WHAT IS BEING ASKED: Go through the records and copy each line where the string "data" occurs.

Stored records:
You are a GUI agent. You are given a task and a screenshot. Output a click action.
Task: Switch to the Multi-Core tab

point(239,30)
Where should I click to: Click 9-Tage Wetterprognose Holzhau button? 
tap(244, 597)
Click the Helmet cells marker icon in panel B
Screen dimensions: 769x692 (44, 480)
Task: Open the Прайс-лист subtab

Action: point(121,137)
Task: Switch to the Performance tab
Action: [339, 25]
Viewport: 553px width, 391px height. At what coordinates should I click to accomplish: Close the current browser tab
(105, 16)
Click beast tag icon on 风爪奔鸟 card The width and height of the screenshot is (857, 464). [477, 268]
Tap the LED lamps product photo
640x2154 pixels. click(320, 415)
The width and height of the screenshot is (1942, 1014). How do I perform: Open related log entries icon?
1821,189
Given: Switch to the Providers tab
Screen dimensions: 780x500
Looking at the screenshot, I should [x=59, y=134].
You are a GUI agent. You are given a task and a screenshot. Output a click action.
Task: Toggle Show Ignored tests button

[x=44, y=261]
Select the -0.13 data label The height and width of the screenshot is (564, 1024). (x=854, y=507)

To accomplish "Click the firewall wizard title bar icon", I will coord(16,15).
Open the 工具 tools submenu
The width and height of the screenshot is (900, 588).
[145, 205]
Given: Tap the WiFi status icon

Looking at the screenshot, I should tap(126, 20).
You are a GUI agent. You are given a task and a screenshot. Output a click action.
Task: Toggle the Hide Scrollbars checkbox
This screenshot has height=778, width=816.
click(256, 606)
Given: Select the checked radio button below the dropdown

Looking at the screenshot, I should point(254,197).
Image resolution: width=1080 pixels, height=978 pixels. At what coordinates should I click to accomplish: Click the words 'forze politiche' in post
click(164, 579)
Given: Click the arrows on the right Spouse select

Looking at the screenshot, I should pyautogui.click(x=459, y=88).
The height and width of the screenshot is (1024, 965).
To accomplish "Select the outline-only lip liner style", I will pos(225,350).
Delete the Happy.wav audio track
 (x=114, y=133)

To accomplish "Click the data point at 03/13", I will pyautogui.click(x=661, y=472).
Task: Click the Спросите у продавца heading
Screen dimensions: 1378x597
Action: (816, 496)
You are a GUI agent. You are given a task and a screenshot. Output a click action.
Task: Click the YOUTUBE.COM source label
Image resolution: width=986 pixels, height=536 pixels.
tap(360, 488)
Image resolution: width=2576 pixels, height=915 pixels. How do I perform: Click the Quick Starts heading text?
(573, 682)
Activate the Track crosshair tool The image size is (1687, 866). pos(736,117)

SOLUTION FOR THIS PROBLEM:
Select the -0.13 data label The height and width of the screenshot is (564, 1024). (x=854, y=507)
To accomplish "Click the data point at 03/13", I will pyautogui.click(x=661, y=472).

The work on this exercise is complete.